Solution for least squares problem

least squareslinear algebramatrix-rank

I was going over the linear algebra regarding how to solve the least squares problem and had a few questions regarding the solution.

When solving the $||Ax-b||^2$ I understand the derivation of expanding it, taking the derivative with respect to x and setting it to $0$ to reach this:

$(A^TA)x = A^Tb$

Now let us assume $A$ is an $nxm$ matrix with $n>m$

I understand that if A has rank $m$ then the least squares solution will be unique as $A^TA$ will be invertible. However what if A has rank $q$ where $q<m$ , then does the least squares solution can't be unique so how does it go about solving the problem?

Will there be an infinite number of solutions and can there potentially be no solution? I was having a tough time trying to figure out these last two questions and was hoping to get some intuition on them.

Lastly, how would software go about solving the least squares problem when A has rank $q$ where $q<m$

Best Answer

I think it could be instructive to see what happens in a concrete case. Consider, for instance, $n=3, m=2$. Then if $q=m$, the image of $A$ is a plane, and solving $A^TAx=A^Tb$ finds the point on the plane which is closest to $b$, and the $x$ that is mapped to that point by $A$.

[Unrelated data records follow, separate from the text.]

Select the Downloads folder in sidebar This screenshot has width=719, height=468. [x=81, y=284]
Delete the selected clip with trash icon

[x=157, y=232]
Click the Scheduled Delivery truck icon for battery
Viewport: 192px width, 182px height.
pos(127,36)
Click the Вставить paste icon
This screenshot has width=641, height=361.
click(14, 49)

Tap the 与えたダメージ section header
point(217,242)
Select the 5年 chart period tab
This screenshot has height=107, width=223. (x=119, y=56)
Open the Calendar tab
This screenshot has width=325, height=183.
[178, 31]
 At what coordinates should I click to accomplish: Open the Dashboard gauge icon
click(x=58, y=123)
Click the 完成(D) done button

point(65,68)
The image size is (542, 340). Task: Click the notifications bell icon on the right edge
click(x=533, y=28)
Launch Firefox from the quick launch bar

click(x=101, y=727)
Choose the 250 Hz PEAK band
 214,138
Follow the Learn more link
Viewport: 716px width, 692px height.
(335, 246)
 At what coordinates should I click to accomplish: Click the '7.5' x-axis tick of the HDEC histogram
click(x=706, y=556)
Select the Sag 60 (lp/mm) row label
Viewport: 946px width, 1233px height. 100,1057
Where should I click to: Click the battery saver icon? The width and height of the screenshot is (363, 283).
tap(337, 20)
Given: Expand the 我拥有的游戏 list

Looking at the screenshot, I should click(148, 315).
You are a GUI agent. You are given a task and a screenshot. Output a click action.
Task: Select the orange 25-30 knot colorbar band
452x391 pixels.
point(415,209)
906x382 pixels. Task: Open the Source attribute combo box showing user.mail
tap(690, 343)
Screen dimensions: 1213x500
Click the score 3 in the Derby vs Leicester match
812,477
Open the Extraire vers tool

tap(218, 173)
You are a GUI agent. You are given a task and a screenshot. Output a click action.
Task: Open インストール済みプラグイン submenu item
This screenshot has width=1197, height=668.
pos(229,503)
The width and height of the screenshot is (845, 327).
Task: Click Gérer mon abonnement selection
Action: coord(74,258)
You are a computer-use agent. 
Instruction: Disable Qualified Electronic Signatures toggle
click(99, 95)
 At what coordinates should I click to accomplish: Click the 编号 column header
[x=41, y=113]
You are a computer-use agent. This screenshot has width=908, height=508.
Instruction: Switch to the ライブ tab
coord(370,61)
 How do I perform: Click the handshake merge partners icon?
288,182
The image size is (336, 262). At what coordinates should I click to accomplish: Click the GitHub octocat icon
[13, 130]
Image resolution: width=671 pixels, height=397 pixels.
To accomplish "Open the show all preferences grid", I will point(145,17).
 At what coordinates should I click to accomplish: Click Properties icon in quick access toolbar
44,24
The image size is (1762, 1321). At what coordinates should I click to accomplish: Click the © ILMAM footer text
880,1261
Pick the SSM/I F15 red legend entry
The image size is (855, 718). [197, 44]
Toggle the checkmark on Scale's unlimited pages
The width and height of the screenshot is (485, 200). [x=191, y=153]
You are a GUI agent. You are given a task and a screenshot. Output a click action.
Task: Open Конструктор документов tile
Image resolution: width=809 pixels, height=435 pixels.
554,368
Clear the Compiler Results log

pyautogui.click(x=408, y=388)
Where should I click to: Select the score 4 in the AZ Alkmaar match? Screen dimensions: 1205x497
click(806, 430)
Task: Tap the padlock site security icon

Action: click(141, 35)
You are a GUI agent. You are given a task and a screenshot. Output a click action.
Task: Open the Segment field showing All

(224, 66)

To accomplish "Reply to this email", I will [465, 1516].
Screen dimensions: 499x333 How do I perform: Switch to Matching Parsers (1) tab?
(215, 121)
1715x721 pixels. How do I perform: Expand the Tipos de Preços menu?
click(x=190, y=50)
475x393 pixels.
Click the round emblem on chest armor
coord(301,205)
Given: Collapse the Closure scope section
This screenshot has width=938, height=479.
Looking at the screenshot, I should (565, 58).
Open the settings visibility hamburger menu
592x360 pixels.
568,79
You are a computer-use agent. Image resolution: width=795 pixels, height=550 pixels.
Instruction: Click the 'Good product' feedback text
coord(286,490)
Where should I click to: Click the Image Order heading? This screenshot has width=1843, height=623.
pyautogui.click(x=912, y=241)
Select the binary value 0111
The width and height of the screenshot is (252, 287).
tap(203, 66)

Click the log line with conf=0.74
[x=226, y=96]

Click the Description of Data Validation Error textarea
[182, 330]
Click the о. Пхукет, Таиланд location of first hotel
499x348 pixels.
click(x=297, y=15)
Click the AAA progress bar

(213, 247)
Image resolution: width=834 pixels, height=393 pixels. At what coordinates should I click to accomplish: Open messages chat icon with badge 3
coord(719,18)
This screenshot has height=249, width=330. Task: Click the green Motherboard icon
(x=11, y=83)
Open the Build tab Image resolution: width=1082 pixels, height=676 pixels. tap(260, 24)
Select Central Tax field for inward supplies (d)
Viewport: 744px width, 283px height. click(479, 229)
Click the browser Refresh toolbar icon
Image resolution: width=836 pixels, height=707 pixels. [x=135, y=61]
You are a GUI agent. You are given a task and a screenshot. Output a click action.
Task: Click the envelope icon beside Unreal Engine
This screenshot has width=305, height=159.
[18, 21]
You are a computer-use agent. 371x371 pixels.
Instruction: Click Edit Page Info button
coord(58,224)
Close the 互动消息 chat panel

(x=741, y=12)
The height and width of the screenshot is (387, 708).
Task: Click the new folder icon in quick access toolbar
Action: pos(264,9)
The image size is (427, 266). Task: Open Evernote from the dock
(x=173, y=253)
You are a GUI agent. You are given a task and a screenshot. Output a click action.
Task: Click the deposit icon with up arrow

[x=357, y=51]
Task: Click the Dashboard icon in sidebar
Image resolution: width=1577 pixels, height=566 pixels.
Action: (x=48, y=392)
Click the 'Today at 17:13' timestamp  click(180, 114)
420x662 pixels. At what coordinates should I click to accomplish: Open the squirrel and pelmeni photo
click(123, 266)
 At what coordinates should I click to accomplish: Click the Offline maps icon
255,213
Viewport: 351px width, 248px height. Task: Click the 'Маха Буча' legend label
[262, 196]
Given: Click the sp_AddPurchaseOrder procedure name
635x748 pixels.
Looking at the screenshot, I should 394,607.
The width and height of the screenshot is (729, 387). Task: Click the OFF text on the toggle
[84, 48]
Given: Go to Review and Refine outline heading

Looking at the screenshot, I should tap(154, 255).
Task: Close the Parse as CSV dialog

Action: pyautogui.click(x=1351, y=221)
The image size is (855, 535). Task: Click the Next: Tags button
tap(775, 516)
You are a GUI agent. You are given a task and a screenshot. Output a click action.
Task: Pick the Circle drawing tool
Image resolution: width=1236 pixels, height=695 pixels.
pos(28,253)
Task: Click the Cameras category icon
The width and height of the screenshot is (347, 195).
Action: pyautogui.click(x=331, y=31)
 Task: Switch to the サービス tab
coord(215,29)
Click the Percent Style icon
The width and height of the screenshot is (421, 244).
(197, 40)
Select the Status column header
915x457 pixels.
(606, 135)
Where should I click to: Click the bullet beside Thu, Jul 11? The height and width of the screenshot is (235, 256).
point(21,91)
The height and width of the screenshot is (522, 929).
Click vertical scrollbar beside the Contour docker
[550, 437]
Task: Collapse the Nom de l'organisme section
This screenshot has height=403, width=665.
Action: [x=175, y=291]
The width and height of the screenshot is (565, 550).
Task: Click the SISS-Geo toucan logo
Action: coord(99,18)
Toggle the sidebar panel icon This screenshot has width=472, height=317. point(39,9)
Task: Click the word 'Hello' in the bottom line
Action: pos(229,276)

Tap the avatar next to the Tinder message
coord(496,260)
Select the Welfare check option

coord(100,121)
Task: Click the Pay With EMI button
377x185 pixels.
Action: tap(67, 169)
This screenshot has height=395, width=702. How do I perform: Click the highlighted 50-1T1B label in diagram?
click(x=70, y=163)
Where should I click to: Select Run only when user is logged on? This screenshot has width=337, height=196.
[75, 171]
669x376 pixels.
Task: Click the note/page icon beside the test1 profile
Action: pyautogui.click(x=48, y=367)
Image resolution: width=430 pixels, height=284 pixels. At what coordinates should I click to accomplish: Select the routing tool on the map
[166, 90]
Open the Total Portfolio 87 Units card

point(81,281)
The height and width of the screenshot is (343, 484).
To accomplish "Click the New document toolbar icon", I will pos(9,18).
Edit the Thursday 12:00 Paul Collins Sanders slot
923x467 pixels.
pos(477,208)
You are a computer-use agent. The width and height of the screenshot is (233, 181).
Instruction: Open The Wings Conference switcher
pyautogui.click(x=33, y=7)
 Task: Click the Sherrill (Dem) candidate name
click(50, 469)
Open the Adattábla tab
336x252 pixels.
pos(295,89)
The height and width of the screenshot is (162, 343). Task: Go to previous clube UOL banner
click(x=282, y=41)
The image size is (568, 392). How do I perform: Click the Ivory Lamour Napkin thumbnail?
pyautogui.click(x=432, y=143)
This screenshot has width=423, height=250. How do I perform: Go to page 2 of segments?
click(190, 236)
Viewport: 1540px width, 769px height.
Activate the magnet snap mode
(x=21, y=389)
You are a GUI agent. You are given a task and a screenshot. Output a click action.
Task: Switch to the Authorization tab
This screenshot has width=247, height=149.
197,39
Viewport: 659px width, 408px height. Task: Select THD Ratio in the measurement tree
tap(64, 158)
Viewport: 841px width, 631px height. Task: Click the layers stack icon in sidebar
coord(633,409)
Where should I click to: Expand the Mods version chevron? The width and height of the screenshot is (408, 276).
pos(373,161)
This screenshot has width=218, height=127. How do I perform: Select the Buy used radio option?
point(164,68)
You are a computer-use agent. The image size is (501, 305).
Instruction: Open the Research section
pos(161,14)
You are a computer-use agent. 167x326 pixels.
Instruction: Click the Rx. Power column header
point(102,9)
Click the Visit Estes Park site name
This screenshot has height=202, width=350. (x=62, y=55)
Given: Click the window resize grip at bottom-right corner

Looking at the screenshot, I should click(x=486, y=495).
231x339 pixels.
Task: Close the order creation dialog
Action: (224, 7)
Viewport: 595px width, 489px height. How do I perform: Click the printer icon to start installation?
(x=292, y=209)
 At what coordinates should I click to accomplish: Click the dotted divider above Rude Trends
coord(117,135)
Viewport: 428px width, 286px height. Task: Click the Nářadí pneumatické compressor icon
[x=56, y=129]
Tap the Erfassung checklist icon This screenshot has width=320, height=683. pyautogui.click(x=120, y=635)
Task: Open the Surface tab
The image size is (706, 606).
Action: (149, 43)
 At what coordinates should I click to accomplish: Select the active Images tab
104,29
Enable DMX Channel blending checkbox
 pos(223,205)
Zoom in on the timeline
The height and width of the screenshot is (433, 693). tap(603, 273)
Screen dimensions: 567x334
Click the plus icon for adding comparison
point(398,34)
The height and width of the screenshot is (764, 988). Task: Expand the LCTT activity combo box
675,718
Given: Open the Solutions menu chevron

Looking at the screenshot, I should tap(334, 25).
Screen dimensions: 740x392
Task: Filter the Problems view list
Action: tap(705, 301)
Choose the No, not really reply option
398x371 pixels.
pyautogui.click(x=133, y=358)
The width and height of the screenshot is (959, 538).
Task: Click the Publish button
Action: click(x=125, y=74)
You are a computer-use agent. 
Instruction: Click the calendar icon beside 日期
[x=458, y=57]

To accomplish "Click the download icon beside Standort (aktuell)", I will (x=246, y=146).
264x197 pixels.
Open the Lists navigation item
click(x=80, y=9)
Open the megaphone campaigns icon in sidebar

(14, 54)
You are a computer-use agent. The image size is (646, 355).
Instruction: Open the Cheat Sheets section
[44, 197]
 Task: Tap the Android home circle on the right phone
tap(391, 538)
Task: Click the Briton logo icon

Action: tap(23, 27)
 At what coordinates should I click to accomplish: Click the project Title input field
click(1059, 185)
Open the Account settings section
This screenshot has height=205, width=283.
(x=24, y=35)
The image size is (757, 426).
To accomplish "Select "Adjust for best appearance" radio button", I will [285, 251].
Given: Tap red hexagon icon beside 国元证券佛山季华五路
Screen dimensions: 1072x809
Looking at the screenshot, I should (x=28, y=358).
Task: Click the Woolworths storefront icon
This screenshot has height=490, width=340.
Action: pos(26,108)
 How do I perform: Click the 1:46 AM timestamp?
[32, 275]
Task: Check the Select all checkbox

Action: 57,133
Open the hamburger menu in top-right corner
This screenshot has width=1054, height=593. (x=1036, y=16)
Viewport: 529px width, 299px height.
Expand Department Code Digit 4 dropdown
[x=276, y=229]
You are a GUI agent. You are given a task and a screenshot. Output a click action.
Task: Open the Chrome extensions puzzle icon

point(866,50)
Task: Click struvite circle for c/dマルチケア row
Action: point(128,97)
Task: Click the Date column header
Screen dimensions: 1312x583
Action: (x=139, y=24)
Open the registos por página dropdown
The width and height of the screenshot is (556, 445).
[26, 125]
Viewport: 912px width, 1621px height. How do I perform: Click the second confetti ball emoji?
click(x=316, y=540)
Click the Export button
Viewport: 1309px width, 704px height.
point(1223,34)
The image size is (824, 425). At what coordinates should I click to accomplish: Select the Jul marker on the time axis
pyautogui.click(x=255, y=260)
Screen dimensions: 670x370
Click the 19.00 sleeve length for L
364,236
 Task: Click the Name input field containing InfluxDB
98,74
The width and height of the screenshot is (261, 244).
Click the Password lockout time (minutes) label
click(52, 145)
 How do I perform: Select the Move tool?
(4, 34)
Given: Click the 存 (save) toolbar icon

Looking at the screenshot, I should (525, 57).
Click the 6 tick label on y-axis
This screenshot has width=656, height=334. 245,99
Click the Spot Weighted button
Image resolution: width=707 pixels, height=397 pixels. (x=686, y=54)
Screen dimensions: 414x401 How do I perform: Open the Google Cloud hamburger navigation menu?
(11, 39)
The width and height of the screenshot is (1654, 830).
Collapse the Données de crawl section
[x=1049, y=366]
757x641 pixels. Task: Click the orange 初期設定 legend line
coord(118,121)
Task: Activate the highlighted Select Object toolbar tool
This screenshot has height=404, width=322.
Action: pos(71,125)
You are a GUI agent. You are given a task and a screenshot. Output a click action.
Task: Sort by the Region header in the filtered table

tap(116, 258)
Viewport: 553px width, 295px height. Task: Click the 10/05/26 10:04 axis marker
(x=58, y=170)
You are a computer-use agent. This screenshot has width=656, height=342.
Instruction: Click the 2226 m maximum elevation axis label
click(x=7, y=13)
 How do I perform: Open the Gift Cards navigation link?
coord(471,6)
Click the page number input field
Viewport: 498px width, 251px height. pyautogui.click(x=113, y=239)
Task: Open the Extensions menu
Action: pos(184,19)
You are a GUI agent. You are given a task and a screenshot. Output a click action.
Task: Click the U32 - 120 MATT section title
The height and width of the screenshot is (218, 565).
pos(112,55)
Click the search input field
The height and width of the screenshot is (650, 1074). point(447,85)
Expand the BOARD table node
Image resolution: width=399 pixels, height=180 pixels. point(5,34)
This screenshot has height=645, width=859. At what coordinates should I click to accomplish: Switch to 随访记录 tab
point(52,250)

If $q=1$, then the image of $A$ is a line. Solving $A^TAx=A^Tb$ finds the point on that line which is closest to $b$, and the $x$ that are mapped to that point by $A$.

There will always be at least one solution. $A^Tb$ is in the image of $A^T$, and since $A^T$ and $A^TA$ have the same rank, they must have the same image, giving us at least one solution.

Related Solutions

[Math] The SVD Solution to Linear Least Squares / Linear System of Equations

For the full rank least squares problem, where $A \in \mathbb{K}^{m \times n},m>n=\mathrm{rank}(A)$ ($\mathbb{K}$ is the base field), the solution is $(A^T A)^{-1} A^T b$. This is a very bad way to approach the problem numerically for condition number reasons: you roughly square the condition number, so a relatively tractable problem with $\kappa=10^8$ becomes a hopelessly intractable problem with $\kappa=10^{16}$ (where we think about tractability in double precision floating point). The condition number also enters into convergence rates for certain iterative methods, so such methods often perform poorly for the normal equations.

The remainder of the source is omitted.